私は、手に持っていた本を彼に投げつけた。

しかし、彼はひょいと避けると、私の右手首を掴んだ。

「君には本当、失望したよ…約束を果たしてよね」

「きゃああああああ!!!!何すんのよ、この変態!!!!!」

私は暴れまくった。

そして、左手で無意識に雨宮君の顔の包帯を掴み、引っ張った。

包帯から露になったのは、暴行を受け、醜く変形した顔ではなかった。

初めて会った時と同じ、端正な美しい顔だった。

私がその事に驚いていると、彼は笑った。

「手は貰うからね…」

不意に、私の視界は黒くなり、そして私の意識はなくなった。

 

私が目を覚ました時、そこは見慣れたいつもの教室だった。

雨宮君の事は、夢だったのだろうか。

私は身体を起こした。そして、すぐ恐怖に駆られた。

クラスメイトが皆、私を囲んでいるのだ。

ニヤニヤと笑いながら、ホウキを持っている者もいた。

この光景は、いつも雨宮君が皆に暴行される時と一緒である。

「い、いや!!!誰か助けて!!!」

私は叫び、助けを求めた。
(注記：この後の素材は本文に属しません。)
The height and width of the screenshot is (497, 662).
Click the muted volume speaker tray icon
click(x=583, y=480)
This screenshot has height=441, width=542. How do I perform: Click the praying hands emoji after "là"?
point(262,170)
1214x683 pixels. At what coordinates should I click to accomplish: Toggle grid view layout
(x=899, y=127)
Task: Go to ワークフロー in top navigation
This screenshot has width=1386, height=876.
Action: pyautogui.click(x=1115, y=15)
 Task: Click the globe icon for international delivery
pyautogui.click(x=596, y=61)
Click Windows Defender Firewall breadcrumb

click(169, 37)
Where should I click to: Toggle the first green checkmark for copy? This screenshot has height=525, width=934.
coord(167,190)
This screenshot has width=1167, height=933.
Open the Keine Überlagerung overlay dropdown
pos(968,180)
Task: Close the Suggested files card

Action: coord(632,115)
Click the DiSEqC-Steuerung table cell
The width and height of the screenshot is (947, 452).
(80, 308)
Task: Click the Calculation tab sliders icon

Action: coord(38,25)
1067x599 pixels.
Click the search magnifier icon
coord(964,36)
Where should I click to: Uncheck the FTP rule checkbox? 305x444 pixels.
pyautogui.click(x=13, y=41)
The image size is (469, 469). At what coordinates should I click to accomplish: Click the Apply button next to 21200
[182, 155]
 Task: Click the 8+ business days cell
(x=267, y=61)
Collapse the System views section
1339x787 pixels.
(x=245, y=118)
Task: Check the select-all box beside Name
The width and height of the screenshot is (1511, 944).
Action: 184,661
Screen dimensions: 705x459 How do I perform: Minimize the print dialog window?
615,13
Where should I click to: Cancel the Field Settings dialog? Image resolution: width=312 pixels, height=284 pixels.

しかし、誰も助けてくれない。

視界の隅に雨宮君の姿を見つけた。

「雨宮君、助けて!!」

私は彼に手を伸ばし、助けを求めた。

雨宮君は初めて会った時と同じように、端正な顔に笑みを浮かばせてた。

「高橋さん、君からもらった手は大切にするからね」

雨宮君の手には、手首から切断された白い手が二つあった。

彼はそれを愛しそうに頬擦りすると、教室から出て行った。

私は自分の手を見た。

制服の袖から先、何もなかった。

両手ともなくなっていた。

皆が後ろに立って、笑っていた。